Task statement:
After finding the line that holds "Instruction: Open the FAQ link in the sidebar" below, set down that line and the rest through the final one exactly, leaving the pictures out.

The records:
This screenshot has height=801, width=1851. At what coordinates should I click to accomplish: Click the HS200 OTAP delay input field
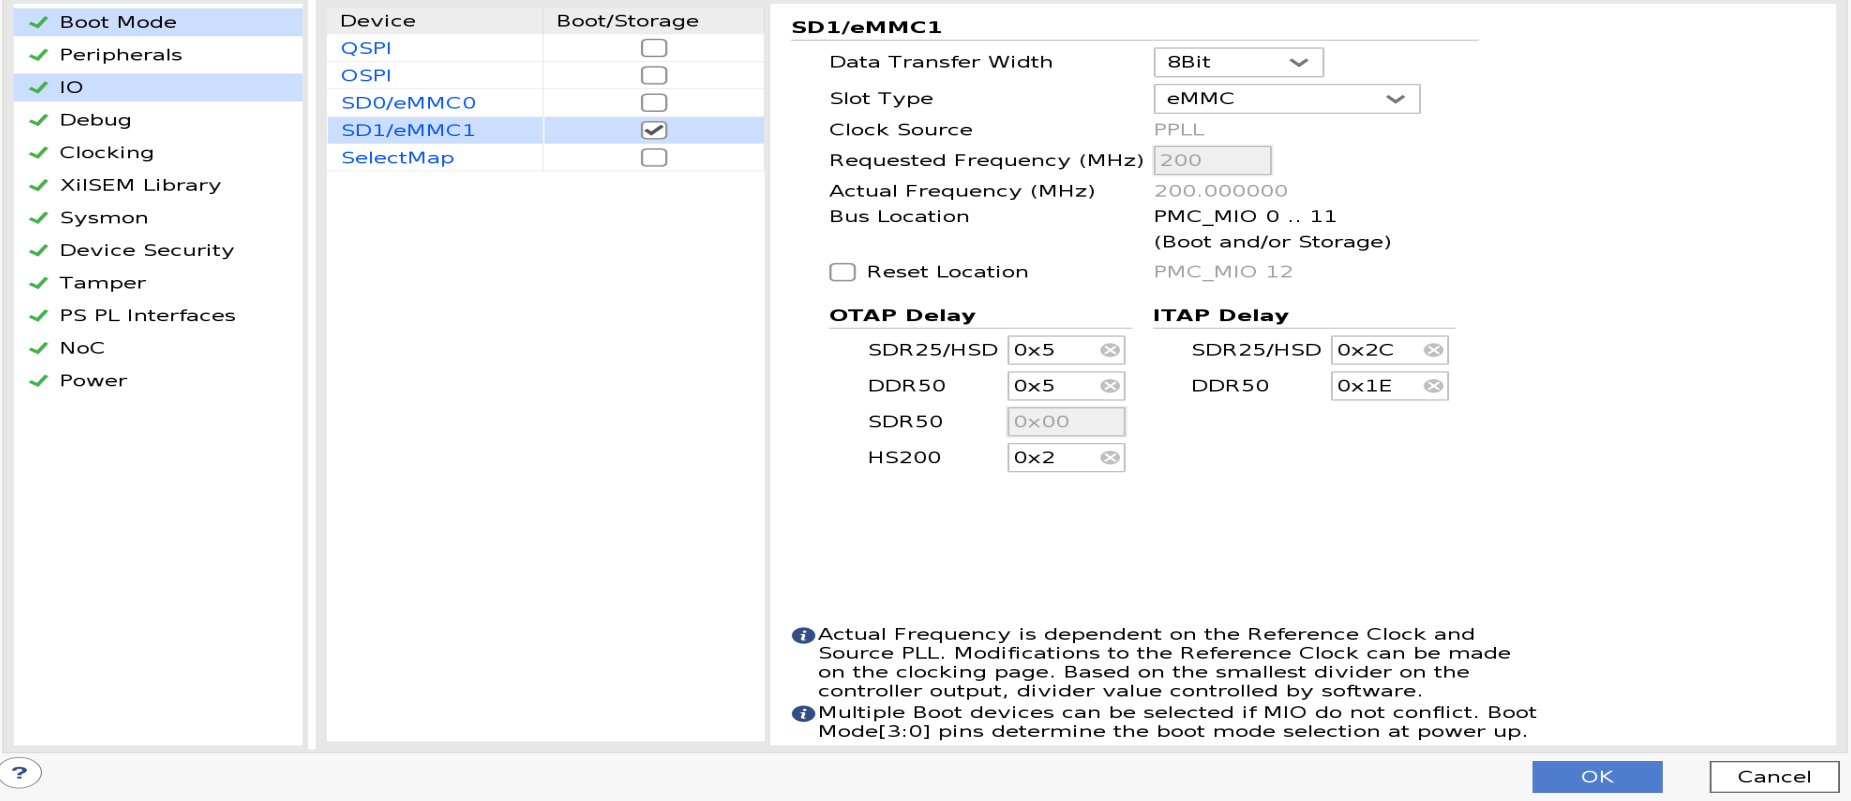[1052, 458]
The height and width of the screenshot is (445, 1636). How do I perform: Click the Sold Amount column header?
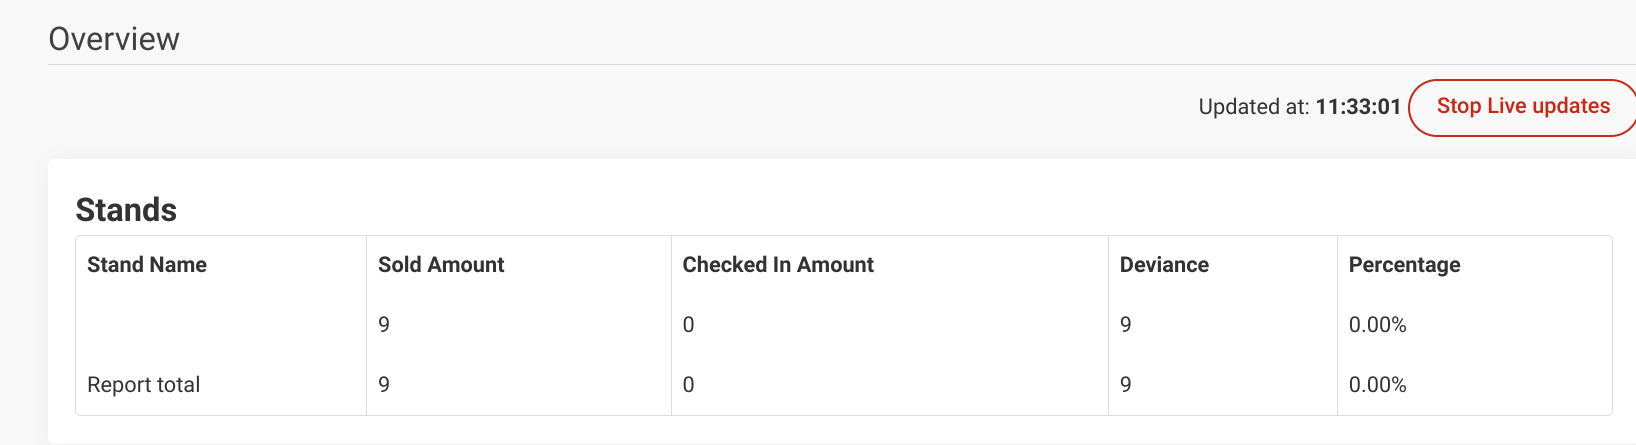tap(441, 265)
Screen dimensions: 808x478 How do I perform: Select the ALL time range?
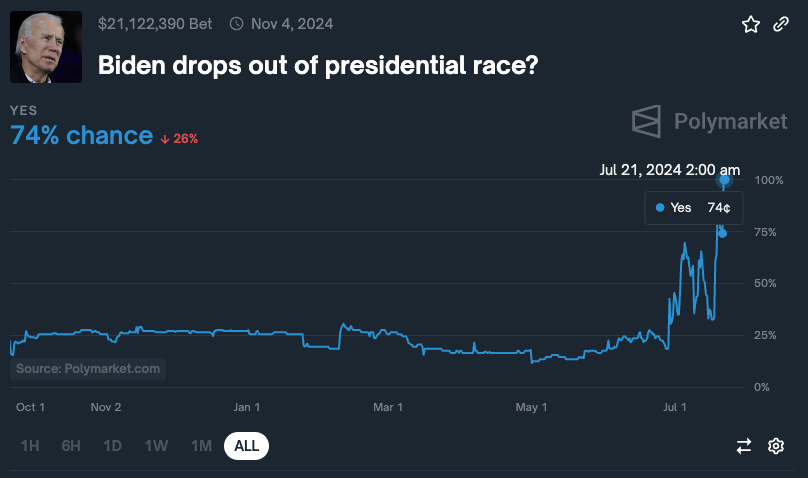click(246, 446)
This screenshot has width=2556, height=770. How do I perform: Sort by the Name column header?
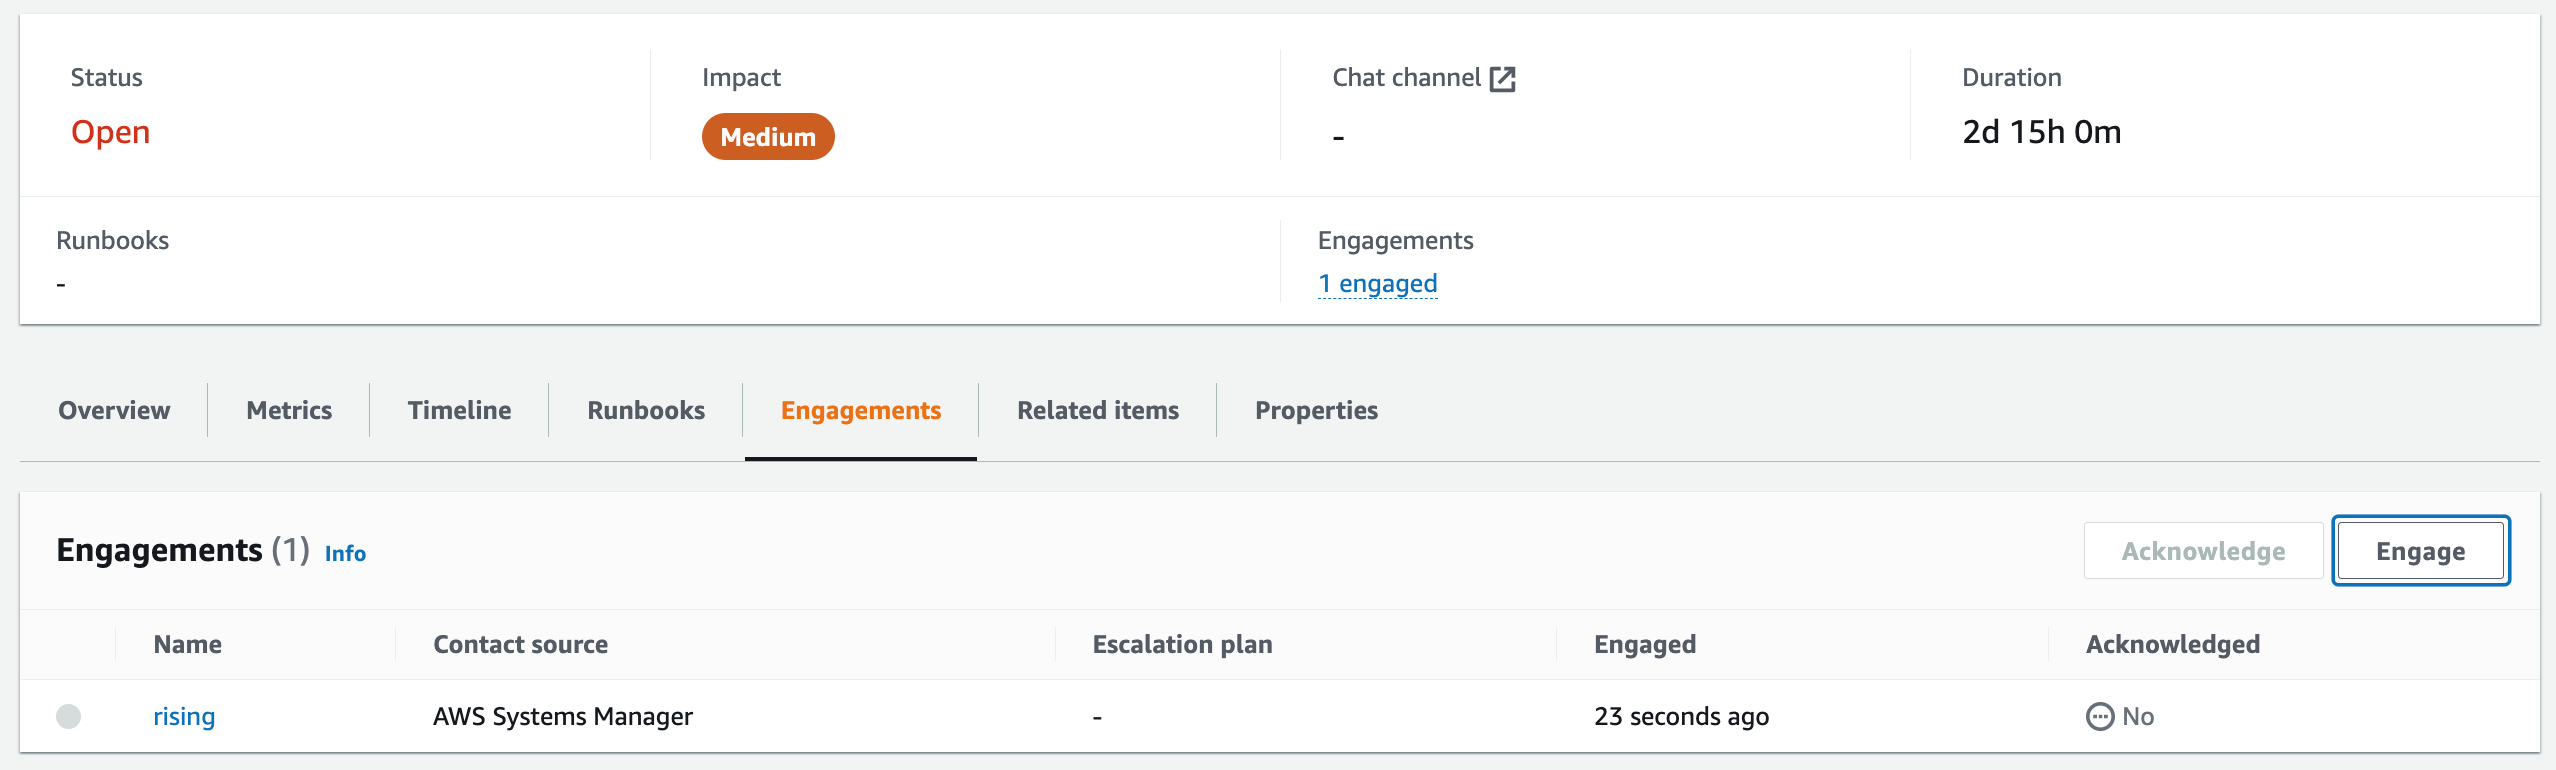tap(187, 644)
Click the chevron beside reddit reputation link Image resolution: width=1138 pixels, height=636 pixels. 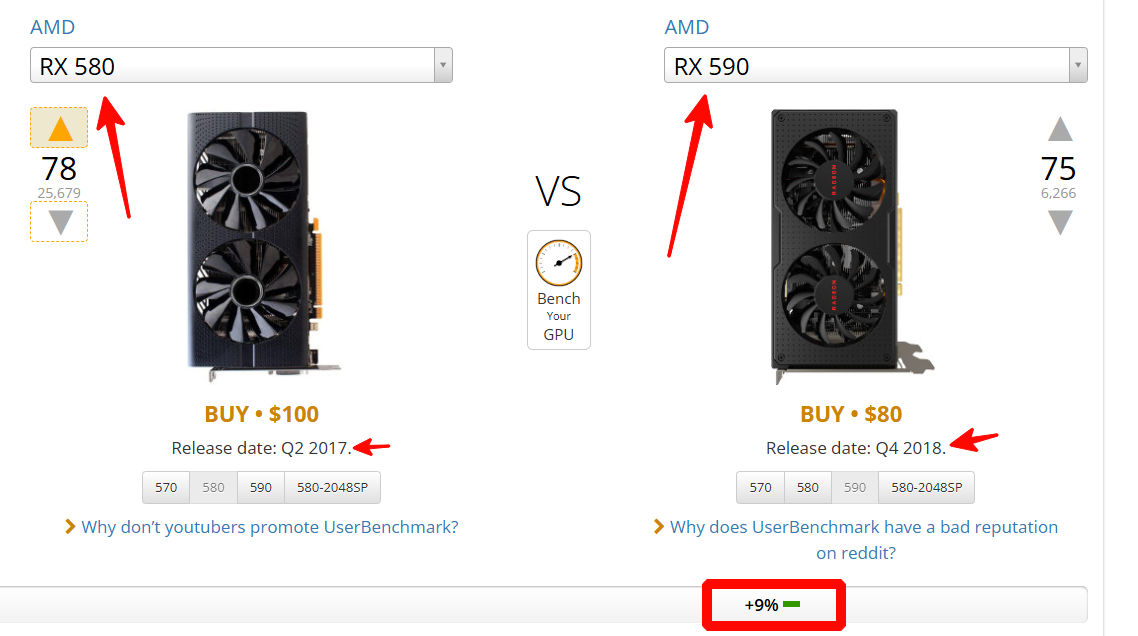658,526
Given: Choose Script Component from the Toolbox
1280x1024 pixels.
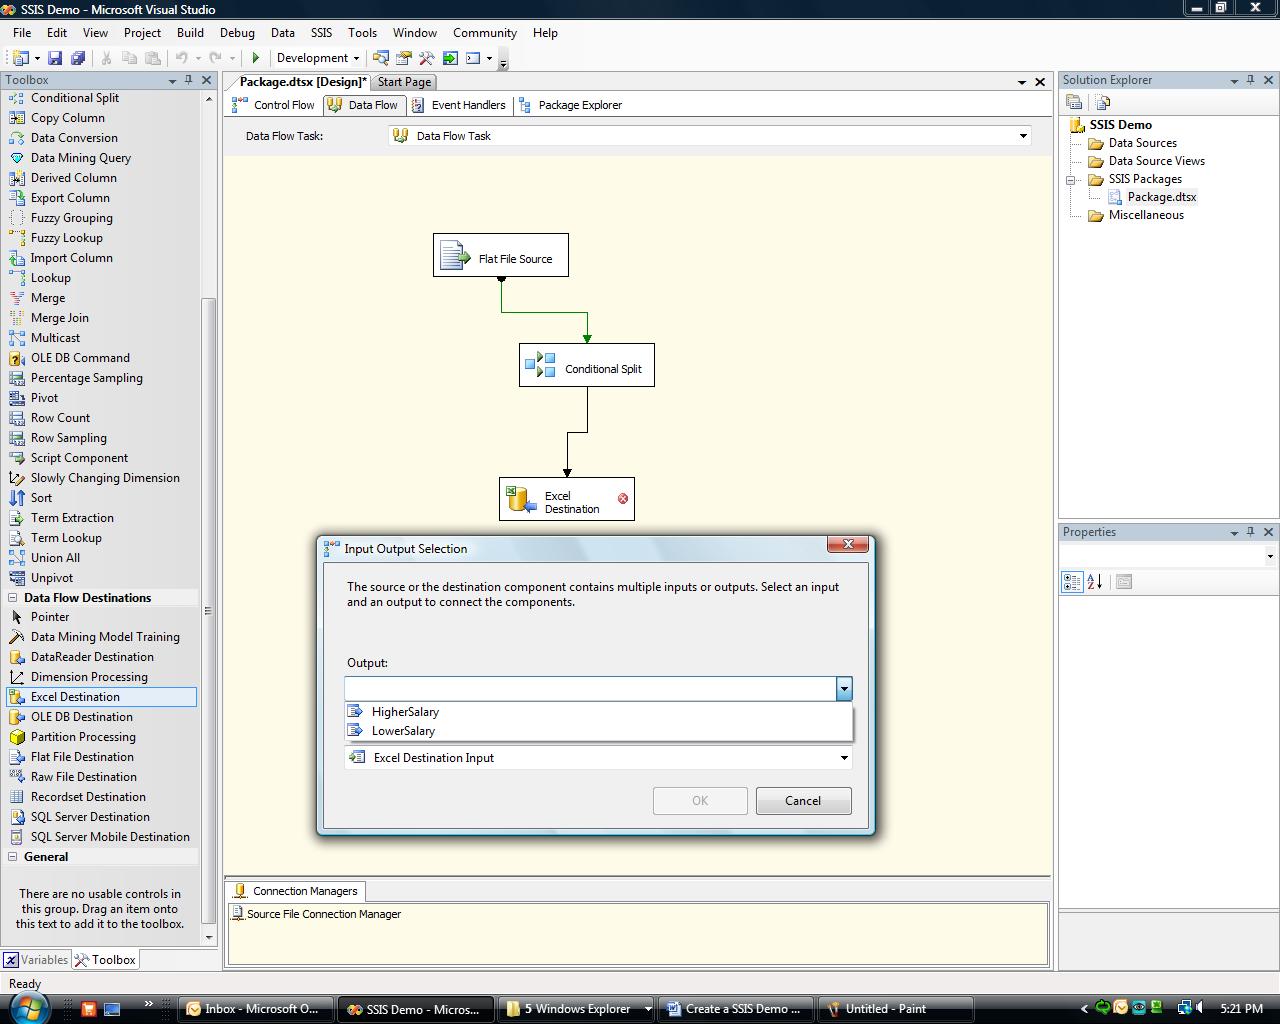Looking at the screenshot, I should [79, 458].
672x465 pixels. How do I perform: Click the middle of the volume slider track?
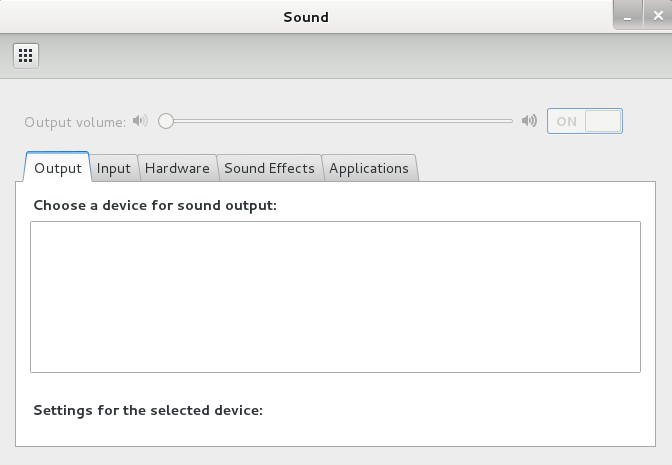[340, 121]
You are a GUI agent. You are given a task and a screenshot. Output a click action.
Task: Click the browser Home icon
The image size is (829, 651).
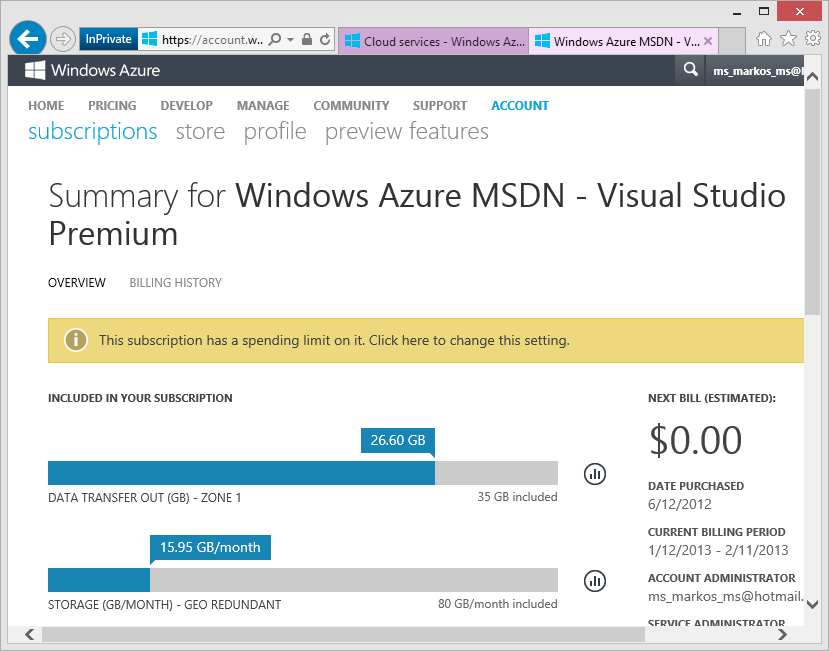click(x=764, y=39)
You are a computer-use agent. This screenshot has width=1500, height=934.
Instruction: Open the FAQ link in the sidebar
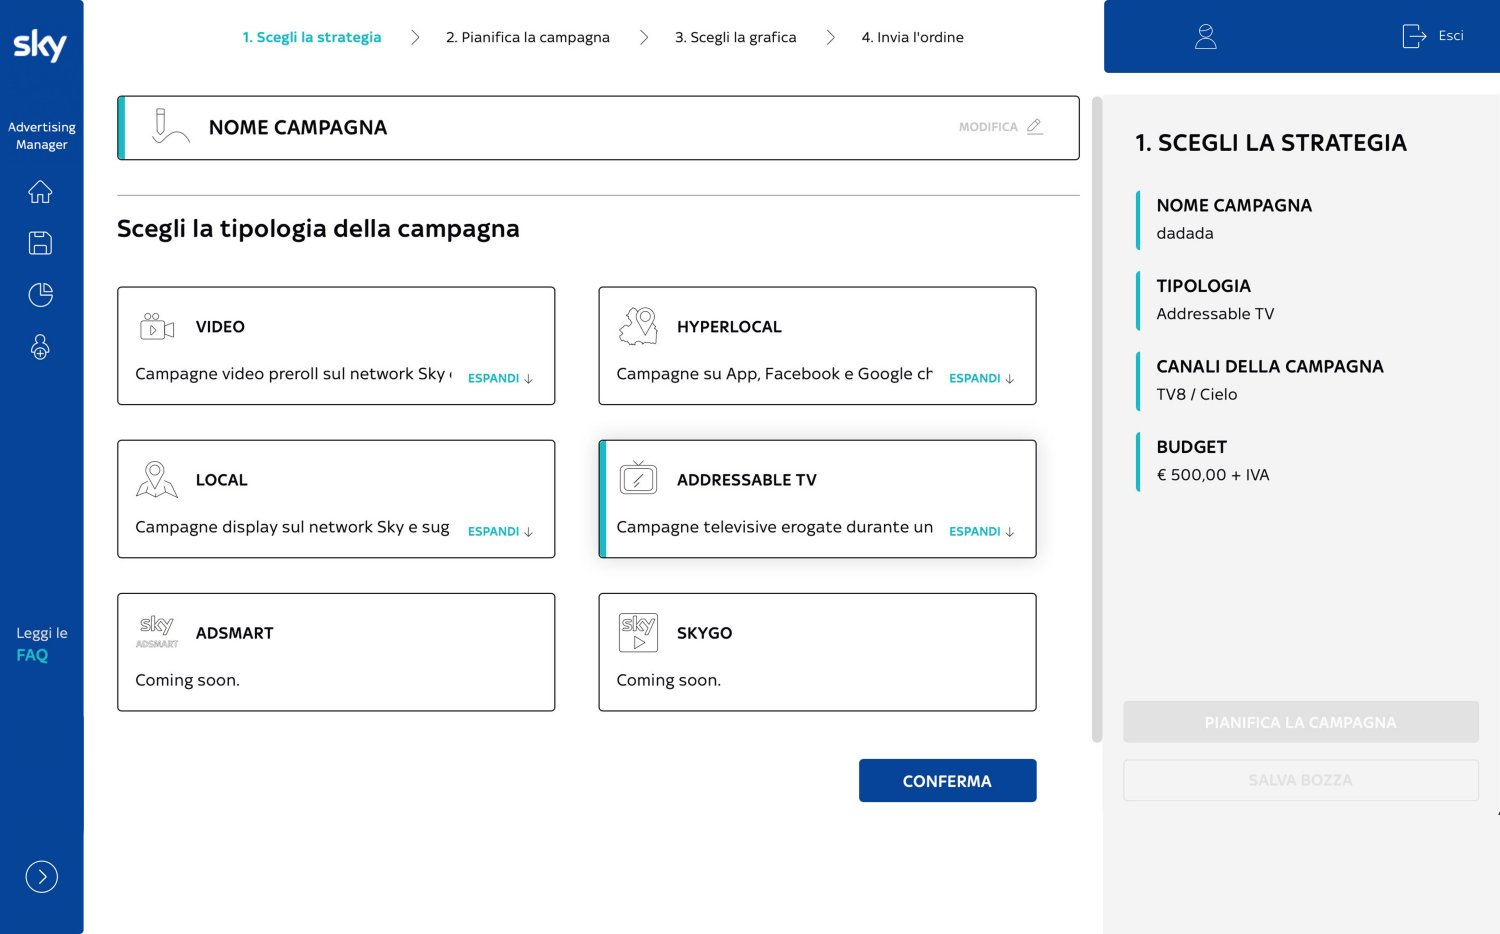click(x=31, y=655)
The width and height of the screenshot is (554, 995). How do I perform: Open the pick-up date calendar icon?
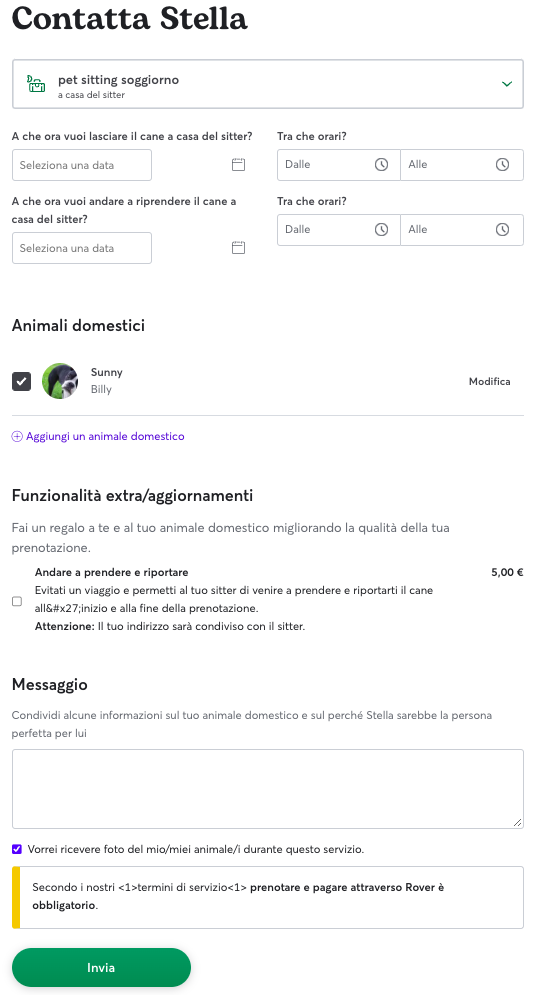click(x=238, y=248)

Task result:
Instruction: Open the FAQ link in the sidebar
click(x=31, y=655)
The width and height of the screenshot is (554, 995). How do I perform: Open the pick-up date calendar icon?
click(x=238, y=248)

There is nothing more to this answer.